§ **Required work**
Rewrite the listing below so that every "computer-use agent" becomes "screen assistant", and keep everything else unchanged.

§ **Raw records**
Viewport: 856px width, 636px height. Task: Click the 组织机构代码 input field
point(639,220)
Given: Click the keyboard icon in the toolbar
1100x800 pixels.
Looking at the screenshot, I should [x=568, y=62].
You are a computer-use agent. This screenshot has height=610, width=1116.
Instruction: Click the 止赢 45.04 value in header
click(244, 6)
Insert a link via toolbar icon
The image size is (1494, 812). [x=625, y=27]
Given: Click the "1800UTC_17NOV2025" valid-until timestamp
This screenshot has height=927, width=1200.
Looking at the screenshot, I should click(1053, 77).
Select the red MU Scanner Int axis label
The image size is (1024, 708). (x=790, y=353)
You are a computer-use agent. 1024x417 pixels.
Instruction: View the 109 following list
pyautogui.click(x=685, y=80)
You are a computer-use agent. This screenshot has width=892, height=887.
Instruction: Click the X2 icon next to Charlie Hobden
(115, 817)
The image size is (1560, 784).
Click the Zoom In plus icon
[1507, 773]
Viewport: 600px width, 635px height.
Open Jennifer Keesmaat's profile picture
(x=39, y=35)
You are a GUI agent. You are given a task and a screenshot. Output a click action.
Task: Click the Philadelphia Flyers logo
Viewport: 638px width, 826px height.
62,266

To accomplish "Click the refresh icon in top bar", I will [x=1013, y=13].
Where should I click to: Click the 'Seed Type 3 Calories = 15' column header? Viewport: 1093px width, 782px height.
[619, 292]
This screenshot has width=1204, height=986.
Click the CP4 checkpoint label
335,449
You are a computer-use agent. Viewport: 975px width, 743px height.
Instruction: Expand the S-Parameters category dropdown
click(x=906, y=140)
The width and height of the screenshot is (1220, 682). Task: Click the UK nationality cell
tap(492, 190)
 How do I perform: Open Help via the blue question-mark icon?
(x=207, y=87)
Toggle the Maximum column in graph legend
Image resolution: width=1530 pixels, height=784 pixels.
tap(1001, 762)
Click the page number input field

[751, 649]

§ **Solution to the exercise**
Viewport: 856px width, 636px height. Task: Click the 组织机构代码 input field
point(639,220)
Given: Click the keyboard icon in the toolbar
1100x800 pixels.
Looking at the screenshot, I should [x=568, y=62].
You are a screen assistant. This screenshot has height=610, width=1116.
Instruction: Click the 止赢 45.04 value in header
click(244, 6)
Insert a link via toolbar icon
The image size is (1494, 812). [x=625, y=27]
Given: Click the "1800UTC_17NOV2025" valid-until timestamp
This screenshot has height=927, width=1200.
Looking at the screenshot, I should click(1053, 77).
Select the red MU Scanner Int axis label
The image size is (1024, 708). (x=790, y=353)
You are a screen assistant. 1024x417 pixels.
Instruction: View the 109 following list
pyautogui.click(x=685, y=80)
You are a screen assistant. This screenshot has width=892, height=887.
Instruction: Click the X2 icon next to Charlie Hobden
(115, 817)
The image size is (1560, 784).
Click the Zoom In plus icon
[1507, 773]
Viewport: 600px width, 635px height.
Open Jennifer Keesmaat's profile picture
(x=39, y=35)
You are a GUI agent. You are given a task and a screenshot. Output a click action.
Task: Click the Philadelphia Flyers logo
Viewport: 638px width, 826px height.
62,266

To accomplish "Click the refresh icon in top bar", I will [x=1013, y=13].
Where should I click to: Click the 'Seed Type 3 Calories = 15' column header? Viewport: 1093px width, 782px height.
[619, 292]
This screenshot has width=1204, height=986.
Click the CP4 checkpoint label
335,449
You are a screen assistant. Viewport: 975px width, 743px height.
Instruction: Expand the S-Parameters category dropdown
click(x=906, y=140)
The width and height of the screenshot is (1220, 682). Task: Click the UK nationality cell
tap(492, 190)
 How do I perform: Open Help via the blue question-mark icon?
(x=207, y=87)
Toggle the Maximum column in graph legend
Image resolution: width=1530 pixels, height=784 pixels.
tap(1001, 762)
Click the page number input field

[751, 649]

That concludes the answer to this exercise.